What is a Deepfake and How Might it Impact Your Business?

With the rise of generative artificial intelligence (AI) and its various synthetic media outputs, deepfakes are just one of many new risks to businesses. Deepfakes pose considerable threats to companies, potentially damaging reputation, trust, and financial stability through malicious impersonation and manipulation of digital content.

Deepfakes are artificially-constructed images, audio recordings, or videos. AI creates deepfakes through a process referred to as “deep learning.” Essentially, the AI-trained machine is given examples of images, audio, or videos, and replicates those images to create an imitated version of the sample material. Often, deepfakes are used to replace the likeness of one person with another through a digital media medium.

Tort and criminal law are areas of the legal field where deepfake technology has already intersected and raised points of concern. Using deepfake media could trigger defamation, false light, and intentional infliction of emotional distress tort claims, or a fraud action in the criminal law space. Additionally, trademark and copyright infringement claims are likely to increase as AI continues to improperly access trademark-protected images and logos, or copyrighted music and sound clips as material for use in deepfakes.

Consider the following practical examples of how a deepfake could impact a business.

• Imagine a scenario where a deepfake is used to impersonate a customer service representative of a credit union.

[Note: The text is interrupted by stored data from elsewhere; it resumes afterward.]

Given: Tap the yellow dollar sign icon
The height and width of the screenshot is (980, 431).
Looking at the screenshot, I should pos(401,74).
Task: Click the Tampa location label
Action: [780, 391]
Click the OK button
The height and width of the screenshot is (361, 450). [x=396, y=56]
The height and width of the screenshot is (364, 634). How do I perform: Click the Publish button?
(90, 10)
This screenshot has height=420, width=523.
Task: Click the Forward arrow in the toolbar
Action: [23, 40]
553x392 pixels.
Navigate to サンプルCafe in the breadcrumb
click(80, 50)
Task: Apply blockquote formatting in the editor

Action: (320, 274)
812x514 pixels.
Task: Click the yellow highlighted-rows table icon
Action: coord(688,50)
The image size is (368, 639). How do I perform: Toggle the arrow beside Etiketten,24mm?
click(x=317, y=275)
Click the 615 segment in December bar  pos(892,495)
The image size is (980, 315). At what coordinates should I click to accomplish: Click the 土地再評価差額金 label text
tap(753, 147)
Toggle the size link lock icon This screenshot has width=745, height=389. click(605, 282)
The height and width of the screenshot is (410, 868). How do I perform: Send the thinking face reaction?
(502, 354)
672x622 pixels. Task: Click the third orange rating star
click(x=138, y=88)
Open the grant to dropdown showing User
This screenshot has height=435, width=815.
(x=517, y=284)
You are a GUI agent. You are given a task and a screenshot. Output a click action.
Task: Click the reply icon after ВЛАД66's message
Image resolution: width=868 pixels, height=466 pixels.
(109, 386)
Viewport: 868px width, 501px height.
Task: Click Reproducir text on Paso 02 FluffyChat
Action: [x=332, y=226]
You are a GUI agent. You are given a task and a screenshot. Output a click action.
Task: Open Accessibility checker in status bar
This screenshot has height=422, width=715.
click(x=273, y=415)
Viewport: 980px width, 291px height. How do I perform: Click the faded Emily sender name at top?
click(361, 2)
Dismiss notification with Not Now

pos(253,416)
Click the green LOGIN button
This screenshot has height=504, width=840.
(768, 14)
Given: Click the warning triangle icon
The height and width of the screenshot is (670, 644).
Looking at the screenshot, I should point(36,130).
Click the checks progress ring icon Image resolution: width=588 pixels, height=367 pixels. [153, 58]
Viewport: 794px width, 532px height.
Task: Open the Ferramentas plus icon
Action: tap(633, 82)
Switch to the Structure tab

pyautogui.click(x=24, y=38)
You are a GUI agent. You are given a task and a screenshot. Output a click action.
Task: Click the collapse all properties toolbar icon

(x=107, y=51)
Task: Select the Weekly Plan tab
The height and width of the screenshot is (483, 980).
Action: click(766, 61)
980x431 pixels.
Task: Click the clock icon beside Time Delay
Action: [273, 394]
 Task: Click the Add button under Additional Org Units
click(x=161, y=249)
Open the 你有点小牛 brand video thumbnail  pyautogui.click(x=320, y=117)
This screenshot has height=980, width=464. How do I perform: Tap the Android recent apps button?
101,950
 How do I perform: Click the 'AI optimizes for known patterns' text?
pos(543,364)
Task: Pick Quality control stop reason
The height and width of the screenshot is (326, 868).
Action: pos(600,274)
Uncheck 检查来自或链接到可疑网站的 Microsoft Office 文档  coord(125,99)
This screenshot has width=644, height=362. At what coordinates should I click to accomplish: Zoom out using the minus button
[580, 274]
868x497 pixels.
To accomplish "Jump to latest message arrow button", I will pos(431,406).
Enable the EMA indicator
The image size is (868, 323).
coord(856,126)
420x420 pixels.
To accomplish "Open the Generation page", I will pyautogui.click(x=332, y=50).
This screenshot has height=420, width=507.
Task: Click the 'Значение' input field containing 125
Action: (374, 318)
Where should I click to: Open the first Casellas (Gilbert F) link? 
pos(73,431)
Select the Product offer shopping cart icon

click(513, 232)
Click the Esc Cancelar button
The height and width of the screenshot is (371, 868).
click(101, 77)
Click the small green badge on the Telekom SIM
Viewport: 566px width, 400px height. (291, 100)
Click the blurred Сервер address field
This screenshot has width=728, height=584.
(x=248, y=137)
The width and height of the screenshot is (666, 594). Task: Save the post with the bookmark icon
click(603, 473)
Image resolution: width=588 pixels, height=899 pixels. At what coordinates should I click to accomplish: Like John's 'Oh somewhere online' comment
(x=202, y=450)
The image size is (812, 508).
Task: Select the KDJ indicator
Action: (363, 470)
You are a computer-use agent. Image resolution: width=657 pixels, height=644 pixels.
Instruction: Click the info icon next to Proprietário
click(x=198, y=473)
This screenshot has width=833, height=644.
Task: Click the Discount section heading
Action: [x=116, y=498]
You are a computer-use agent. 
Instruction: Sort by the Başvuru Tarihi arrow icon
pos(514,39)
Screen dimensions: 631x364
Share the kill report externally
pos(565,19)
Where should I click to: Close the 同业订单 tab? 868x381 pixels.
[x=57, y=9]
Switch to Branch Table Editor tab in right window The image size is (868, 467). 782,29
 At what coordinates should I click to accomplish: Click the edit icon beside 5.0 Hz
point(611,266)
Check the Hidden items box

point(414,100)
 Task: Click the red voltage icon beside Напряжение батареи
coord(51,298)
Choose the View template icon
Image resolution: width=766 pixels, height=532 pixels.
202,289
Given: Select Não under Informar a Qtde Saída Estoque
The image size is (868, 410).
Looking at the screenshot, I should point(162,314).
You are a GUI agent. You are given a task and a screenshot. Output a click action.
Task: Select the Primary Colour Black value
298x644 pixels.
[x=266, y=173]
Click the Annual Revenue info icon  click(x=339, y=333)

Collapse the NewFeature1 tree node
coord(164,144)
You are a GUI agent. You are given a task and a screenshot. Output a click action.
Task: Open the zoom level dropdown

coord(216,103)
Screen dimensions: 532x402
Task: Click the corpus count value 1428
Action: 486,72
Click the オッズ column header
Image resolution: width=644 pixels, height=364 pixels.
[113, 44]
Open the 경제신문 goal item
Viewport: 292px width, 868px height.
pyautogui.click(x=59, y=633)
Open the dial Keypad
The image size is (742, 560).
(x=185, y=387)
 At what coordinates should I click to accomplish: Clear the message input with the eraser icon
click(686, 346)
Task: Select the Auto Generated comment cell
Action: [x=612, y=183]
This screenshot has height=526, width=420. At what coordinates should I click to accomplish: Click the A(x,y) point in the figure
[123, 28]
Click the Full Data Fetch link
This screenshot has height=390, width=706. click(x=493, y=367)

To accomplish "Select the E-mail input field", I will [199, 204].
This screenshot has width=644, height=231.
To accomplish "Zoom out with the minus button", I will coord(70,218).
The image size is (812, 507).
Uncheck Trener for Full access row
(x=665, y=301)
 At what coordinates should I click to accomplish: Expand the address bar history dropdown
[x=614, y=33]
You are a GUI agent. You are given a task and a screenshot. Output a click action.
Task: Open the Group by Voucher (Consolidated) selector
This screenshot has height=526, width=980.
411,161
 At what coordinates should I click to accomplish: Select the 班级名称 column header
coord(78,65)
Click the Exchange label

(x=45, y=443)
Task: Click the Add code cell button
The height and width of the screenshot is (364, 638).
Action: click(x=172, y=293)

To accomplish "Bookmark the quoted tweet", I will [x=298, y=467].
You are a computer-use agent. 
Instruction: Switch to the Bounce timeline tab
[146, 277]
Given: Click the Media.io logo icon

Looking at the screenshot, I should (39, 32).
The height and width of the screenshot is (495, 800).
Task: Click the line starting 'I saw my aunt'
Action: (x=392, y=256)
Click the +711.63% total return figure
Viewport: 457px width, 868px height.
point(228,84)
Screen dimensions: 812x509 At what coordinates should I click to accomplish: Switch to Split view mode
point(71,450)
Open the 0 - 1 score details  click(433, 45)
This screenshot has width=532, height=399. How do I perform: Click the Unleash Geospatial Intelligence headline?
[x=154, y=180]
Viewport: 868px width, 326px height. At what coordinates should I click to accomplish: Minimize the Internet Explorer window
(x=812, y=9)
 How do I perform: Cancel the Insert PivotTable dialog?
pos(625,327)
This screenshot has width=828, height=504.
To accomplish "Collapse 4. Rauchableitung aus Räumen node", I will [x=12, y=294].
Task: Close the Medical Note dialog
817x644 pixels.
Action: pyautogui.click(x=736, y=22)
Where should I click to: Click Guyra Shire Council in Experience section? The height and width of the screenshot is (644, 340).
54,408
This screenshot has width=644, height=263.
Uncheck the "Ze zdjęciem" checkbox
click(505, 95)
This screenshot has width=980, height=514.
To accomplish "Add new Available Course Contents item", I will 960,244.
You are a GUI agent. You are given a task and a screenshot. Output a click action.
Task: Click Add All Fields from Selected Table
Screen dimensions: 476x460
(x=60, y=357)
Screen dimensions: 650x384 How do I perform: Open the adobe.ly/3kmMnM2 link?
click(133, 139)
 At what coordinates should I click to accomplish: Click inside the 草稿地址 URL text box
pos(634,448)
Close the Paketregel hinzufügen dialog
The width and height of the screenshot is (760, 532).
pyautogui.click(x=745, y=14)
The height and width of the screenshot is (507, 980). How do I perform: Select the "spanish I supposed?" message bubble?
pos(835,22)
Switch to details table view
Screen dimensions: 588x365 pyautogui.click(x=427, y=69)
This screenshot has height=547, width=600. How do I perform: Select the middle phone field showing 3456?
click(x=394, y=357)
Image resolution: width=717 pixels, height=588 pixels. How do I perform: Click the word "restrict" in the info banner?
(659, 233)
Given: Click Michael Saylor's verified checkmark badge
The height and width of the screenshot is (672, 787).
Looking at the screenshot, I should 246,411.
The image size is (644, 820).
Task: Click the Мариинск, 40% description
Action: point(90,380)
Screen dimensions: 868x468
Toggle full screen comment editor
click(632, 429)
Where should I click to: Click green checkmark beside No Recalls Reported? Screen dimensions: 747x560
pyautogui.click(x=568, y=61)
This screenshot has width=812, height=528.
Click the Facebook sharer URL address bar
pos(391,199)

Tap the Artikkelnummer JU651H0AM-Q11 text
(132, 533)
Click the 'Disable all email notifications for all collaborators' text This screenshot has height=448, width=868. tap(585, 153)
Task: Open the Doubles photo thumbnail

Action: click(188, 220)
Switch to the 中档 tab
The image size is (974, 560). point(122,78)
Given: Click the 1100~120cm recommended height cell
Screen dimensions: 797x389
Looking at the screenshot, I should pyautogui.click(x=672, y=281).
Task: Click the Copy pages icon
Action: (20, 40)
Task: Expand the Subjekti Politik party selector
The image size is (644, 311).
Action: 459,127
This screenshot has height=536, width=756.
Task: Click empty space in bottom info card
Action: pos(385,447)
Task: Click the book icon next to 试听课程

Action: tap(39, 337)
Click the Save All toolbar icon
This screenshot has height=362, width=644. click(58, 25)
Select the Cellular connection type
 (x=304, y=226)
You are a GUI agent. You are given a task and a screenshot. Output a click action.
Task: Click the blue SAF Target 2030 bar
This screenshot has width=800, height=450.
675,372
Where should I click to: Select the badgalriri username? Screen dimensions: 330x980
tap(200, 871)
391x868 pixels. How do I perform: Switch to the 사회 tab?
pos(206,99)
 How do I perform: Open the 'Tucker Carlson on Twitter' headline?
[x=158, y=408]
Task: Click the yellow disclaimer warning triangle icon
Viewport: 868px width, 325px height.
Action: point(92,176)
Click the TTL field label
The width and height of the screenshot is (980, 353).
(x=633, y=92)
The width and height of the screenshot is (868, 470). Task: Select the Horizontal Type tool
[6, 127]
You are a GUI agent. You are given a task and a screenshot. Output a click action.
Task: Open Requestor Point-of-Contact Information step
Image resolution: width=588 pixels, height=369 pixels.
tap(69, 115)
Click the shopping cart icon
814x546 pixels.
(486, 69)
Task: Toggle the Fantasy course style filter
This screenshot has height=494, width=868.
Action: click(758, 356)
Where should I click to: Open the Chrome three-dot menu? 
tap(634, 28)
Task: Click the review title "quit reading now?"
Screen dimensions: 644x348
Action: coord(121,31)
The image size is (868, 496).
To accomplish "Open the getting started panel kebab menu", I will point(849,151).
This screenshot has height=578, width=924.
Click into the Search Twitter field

A bad actor could create a convincing video or audio clip of a customer service agent providing incorrect information about account balances, interest rates, or loan terms to member clients. This misinformation could lead to confusion and frustration among members, potentially causing them to make improper financial decisions based on false information.
• A deepfake could be used to create a video where the CEO of a corporation announces a financial crisis or fraudulent activity within the organization, whether that be an internal scam to employees or externally spread to customers. This misinformation could cause panic among the public, leading to reputational damage and potential regulatory scrutiny. From an optics perspective, it could also undermine the trust of stakeholders in the corporation’s leadership and stability.
• Imagine you receive an email that appears to be from your usual point of contact with a vendor, complete with their familiar email signature. The message is friendly and conversational, stating that there’s a small issue with an overdue invoice that needs your attention. They emphasize how much they appreciate your partnership and mention that settling this promptly will help ensure uninterrupted service. The email encourages you to call a specific phone number to discuss the matter further. Trusting the familiar name, you dial the number, only to find yourself speaking to a deepfake that sounds just like your contact. The conversation feels genuine, and you’re convinced to provide payment details, unknowingly authorizing a payment that goes straight to the scammer instead of the legitimate vendor.

These examples are not meant to scare companies away from using AI. Instead, with protection measures in place, AI can be utilized to detect and prevent deepfakes from disrupting a business’ operations and stability. Proactive measures an institution may take to mitigate the risks of deepfakes include the following:

1. Raise Awareness and Training: Educate employees about the existence of deepfakes, their potential impact, and how to recognize them based on the industry a business operates in. Provide training on verifying the authenticity and source of digital content; encourage skepticism when encountering unfamiliar or suspicious communications; and consider implementing an AI policy to guide employees’ use of technology in the workplace.
2. Monitor Online Presence: Have a member or sector of an organization’s team regularly monitoring online platforms and the business’ social media presence for any unauthorized or manipulated content that could potentially harm the company's reputation or deceive stakeholders. AI tools or services themselves can assist in detecting deepfakes. The same machine can be used to create and expose deepfakes!
3. Implement Verification Processes: Establish rigorous verification procedures for high-risk transactions, such as financial transfers or changes to corporate policies. Utilize multi-factor authentication and other security protocols to confirm the identity of individuals involved if such processes are handled through digital channels.
4. Enhance Cybersecurity Measures: Strengthen cybersecurity defenses to protect against unauthorized access and manipulation of digital assets, including employee and customer data. Regularly update software, employ encryption technologies, and conduct vulnerability assessments to identify and mitigate potential weaknesses in your institution’s tech. Cybersecurity policies are another measure that could be instituted to promote corporate security.
5. Collaborate with Experts: Work with cybersecurity experts, legal advisors, and technology partners who specialize in deepfake detection and mitigation. Stay informed about emerging technologies; local, industry-specific, state, and federal AI guidelines; and best practices for safeguarding against digital impersonation and manipulation.

If you are interested in developing an AI policy, have been impacted by deepfake technology, or have questions related to the current legal landscape surrounding AI, please contact an attorney in Foster Swift’s Business, Technology, Intellectual Property, or Litigation Practice Group for more information.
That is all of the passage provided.